New York Dolls + Fickle, 23/06/2006, l'Olympia.

On les croyait morts et enterrés à jamais. Mais comme dans les bons films de Dracula où le monstrueux héros revient quand même à la vie lors de l'épisode suivant, après avoir été réduit en poussière devant témoins, les légendes du rock 'n' roll ont la peau dure, et celle des New York Dolls a été tannée au marteau pilon car revoilà en plein XXIème siècle les débris d'un des groupes les plus influents des années 70, propulsé hors de l'underground à grands fracas de guitares hargneuses et de provocations avant d'être flingué au bout de deux ans et d'être liquidé pour le compte.

En cette époque où les vieux maîtres plus ou moins oubliés ressortent les guitares et se reconstituent pour conquérir à nouveau les tympans, la reformation des New York Dolls est un des événements les plus importants avec le retour des Stooges ou des MC5. Ces trois groupes ont été fondamentaux au début des années 70 par leur contribution décisive à l'avènement du punk. Les Dolls sont une bande de petites frappes new-yorkaises qui se formèrent en 1971 à partir du groupe Actress, une formation dans laquelle évoluaient Johnny Thunders, Arthur Kane et Billy Murcia. Avec l'arrivée de David Johansen (chant) et de Sylvain Sylvain (guitare), les Dolls naissaient et constituaient le chaînon manquant entre Chuck Berry et les Ramones. La bonne idée des New York Dolls fut de remettre sur les rails le rock 'n' roll des Fifties, de le mâtiner de Girls Groups des Sixties (les Shangri-La's, par exemple) et de se payer la tête des Rolling Stones en faisant encore plus fou dans le look (les fringues de nanas) et encore plus exubérant dans la musique (de l'authentique glam rock dégoulinant de rouge à lèvres et de platform-boots).

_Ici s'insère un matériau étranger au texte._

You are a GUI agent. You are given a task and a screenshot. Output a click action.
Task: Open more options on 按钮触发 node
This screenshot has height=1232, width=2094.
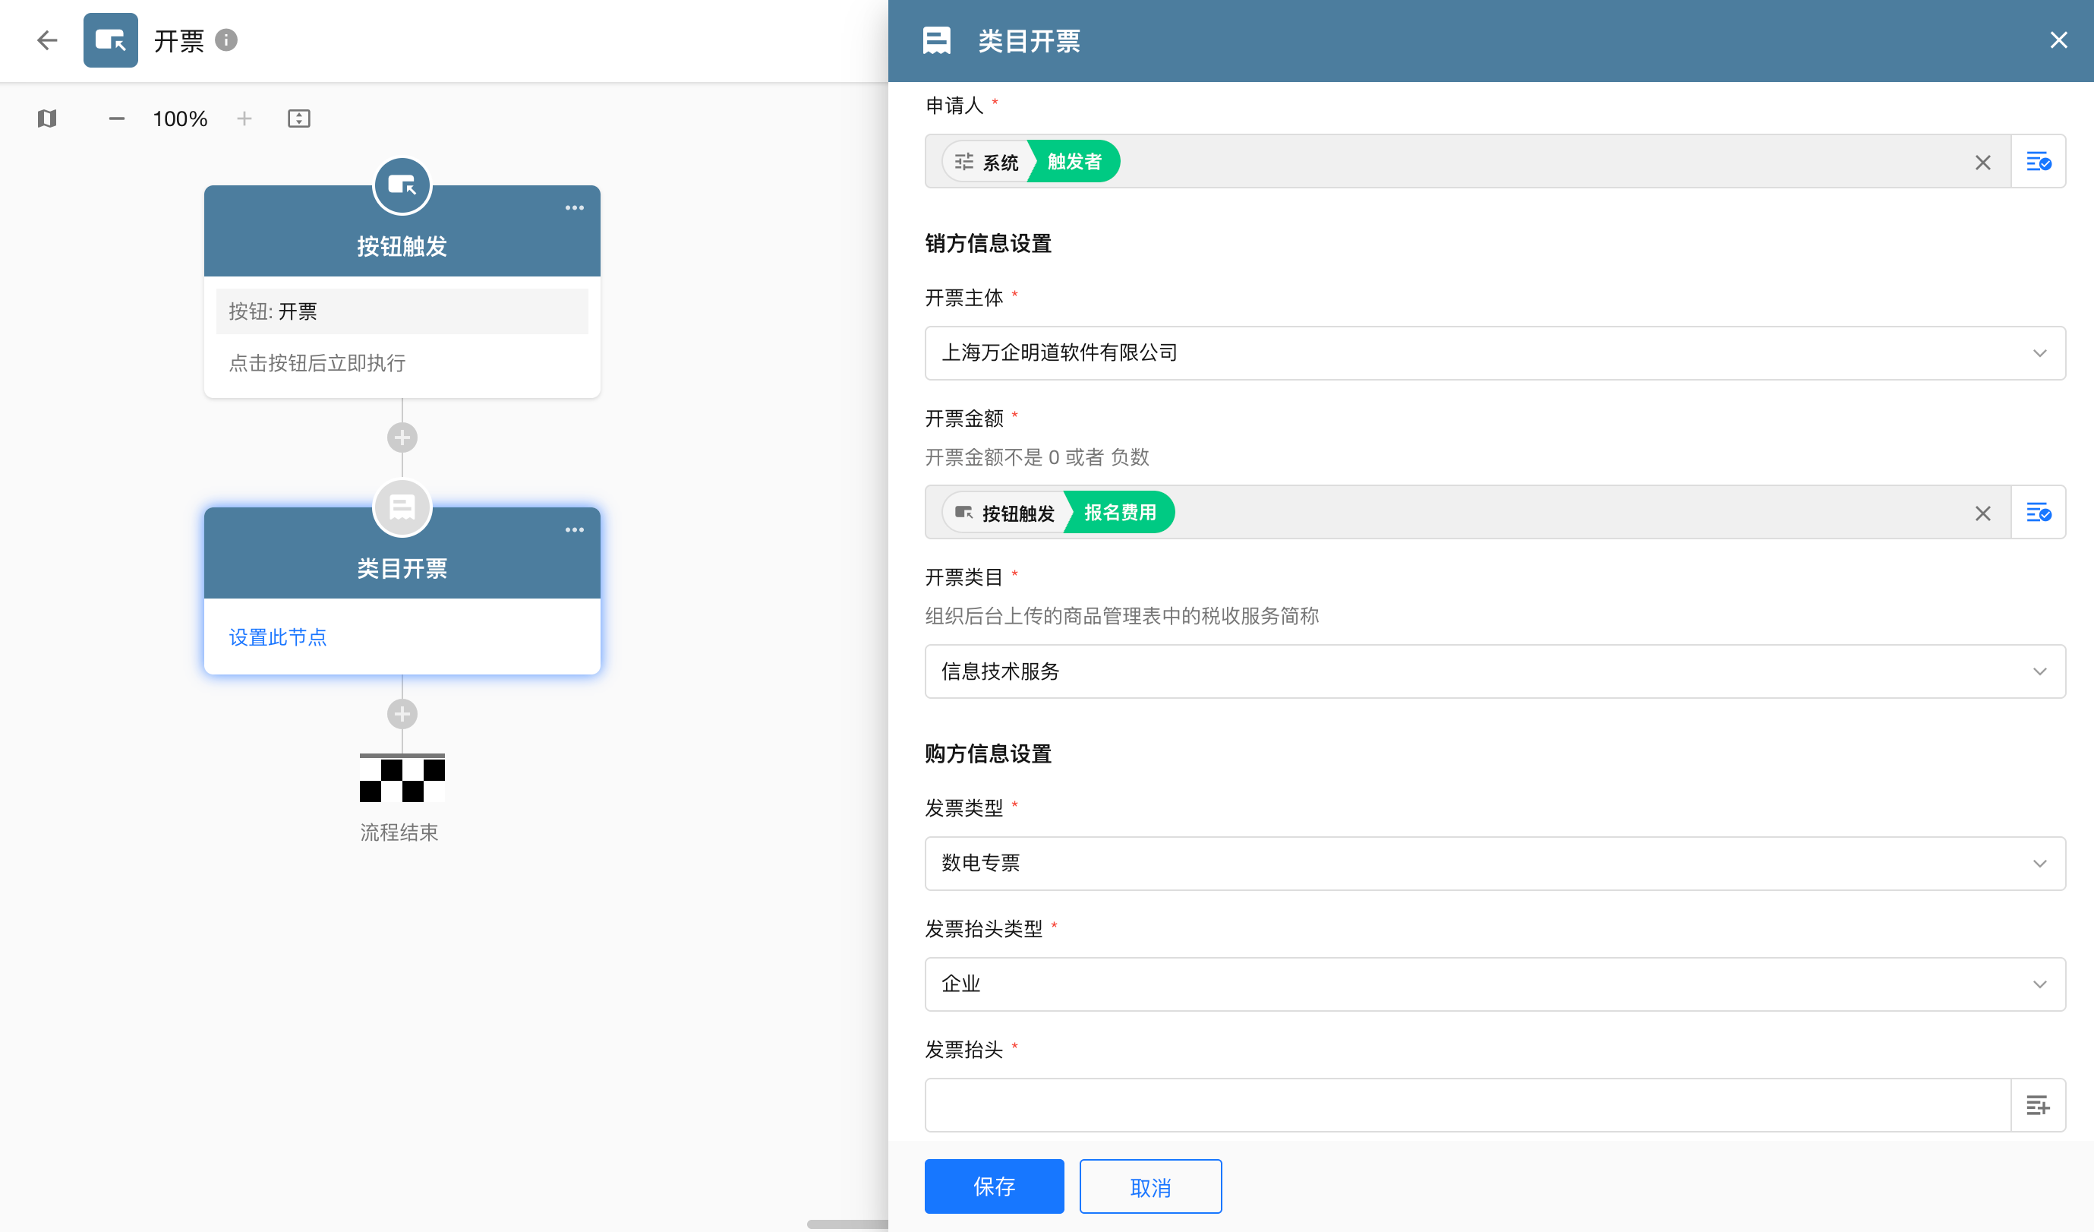(x=574, y=208)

Suivront trois ans de folie scénique et musicale où les New York Dolls seront la grande sensation de la presse rock tout en étant quasiment ignorés du public, enfoncé à l'époque dans le marécage progressif. Après les albums "New York Dolls" (1973) et "Too much too soon" (1974, au titre prophétique), les Dolls s'écrasent dans le mur de l'excès (Johnny Thunders est un junkie incurable) et de l'incompréhension (le business les pensait incapable de percer en dehors New York). Ils finirent par échouer en Angleterre où ils furent managés quelques temps par un certain Malcolm McLaren. Celui-ci prit bonne note de l'exemple des Dolls pour mettre sur pied ses nouveaux poulains : les Sex Pistols. La voilà, la grande valeur des New York Dolls : être des parents incontournables du Punk en même temps que des maîtres du glam. Leur influence va engendrer des légions de groupes au look fou qui rayonneront dans des genres divers : Kiss, Aerosmith, Ramones, Blondie, Sex Pistols, Damned, Mötley Crüe, Guns 'n' Roses, Hanoï Rocks ou autres Strokes et Libertines.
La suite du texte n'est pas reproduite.